*To be done:* Pick out each line in the items below that contains the word "Open" and copy those lines in full.

*Material provided:*
(begin)
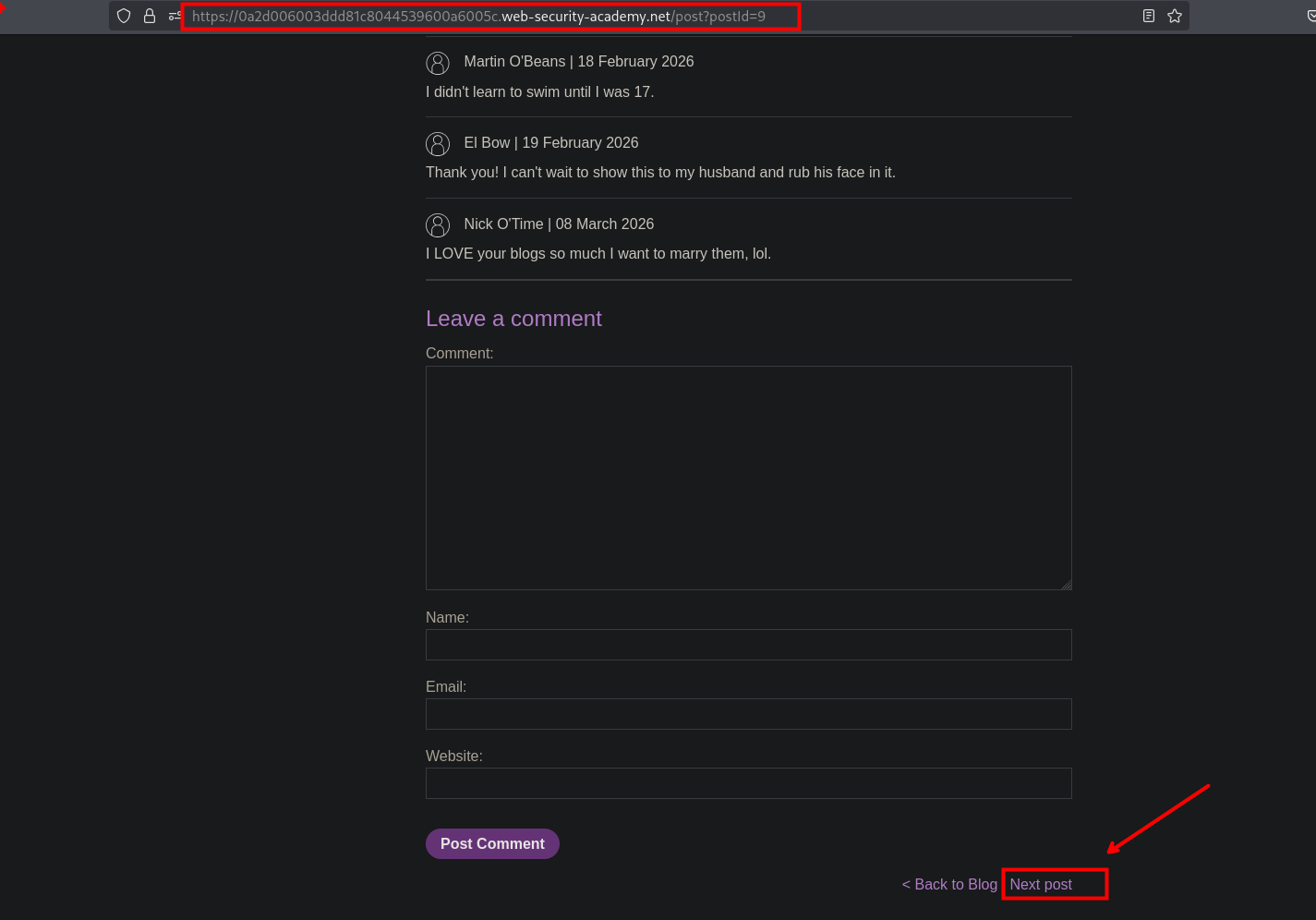The height and width of the screenshot is (920, 1316).
Task: Open the tracking protection shield icon
Action: coord(124,16)
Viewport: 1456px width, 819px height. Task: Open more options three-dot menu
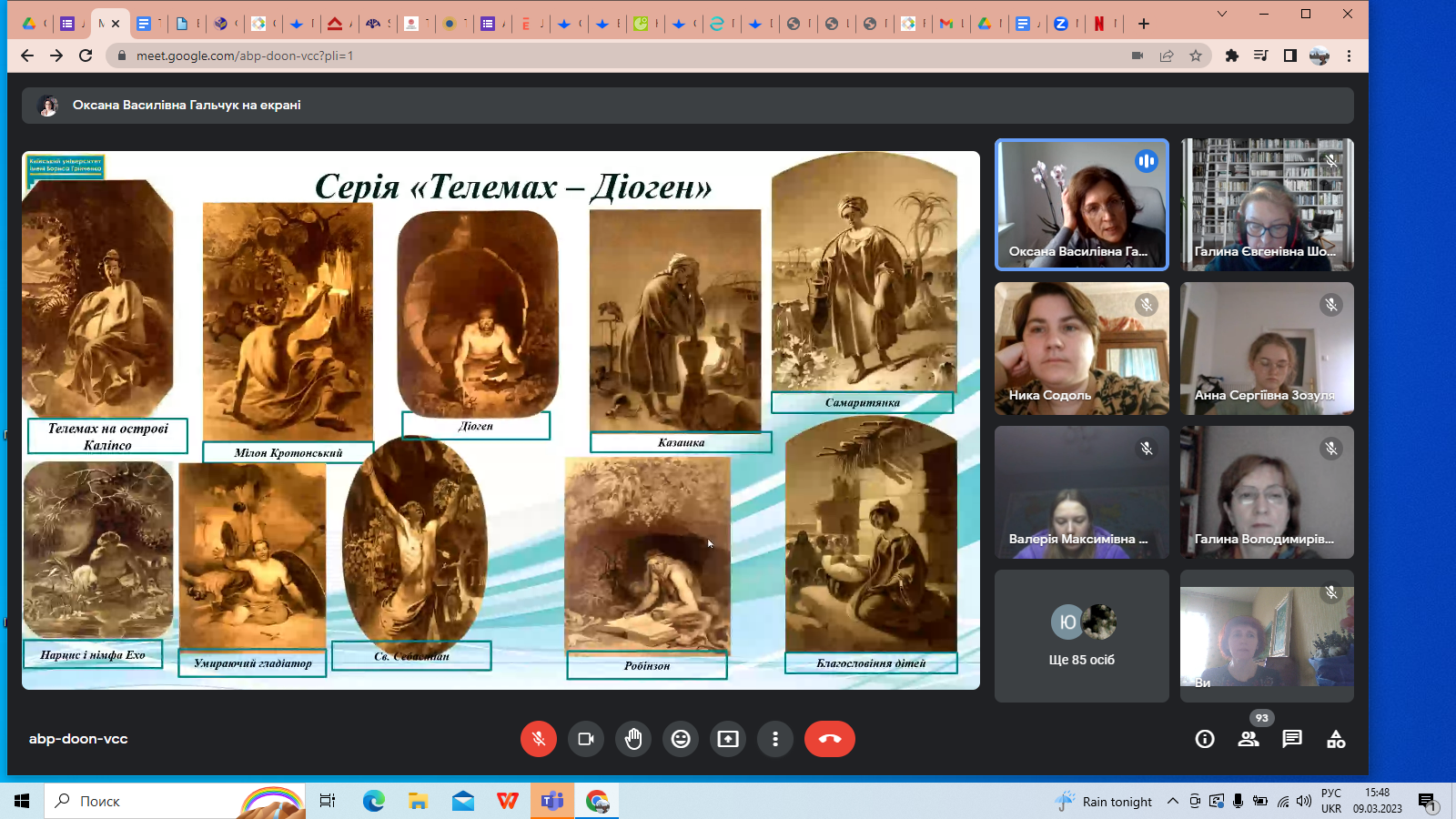(775, 739)
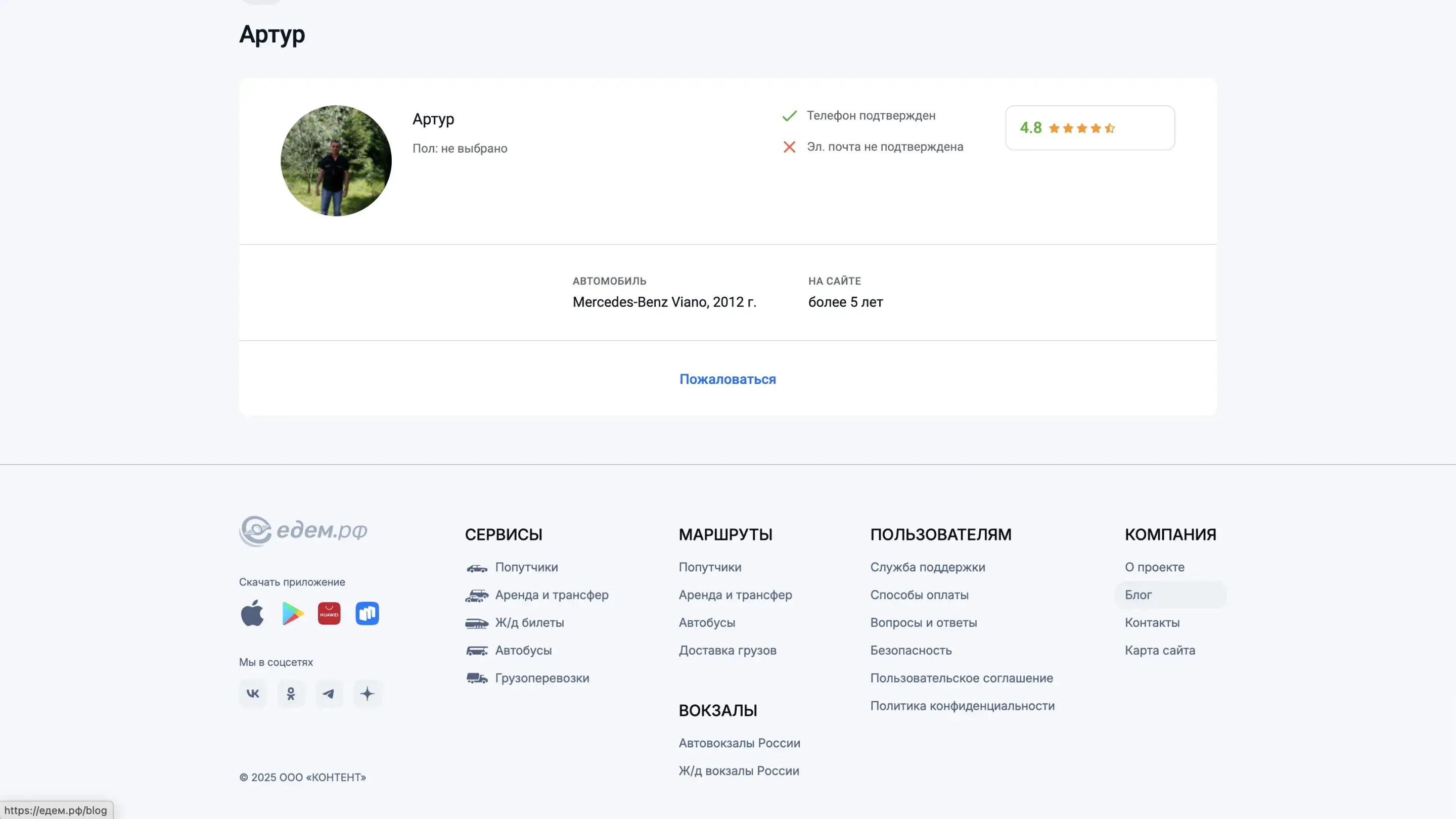The height and width of the screenshot is (819, 1456).
Task: Open the Apple App Store download icon
Action: [252, 613]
(end)
*Exercise response:*
Task: Open the tracking protection shield icon
Viewport: 1456px width, 819px height. Task: Open more options three-dot menu
Task: Open the Apple App Store download icon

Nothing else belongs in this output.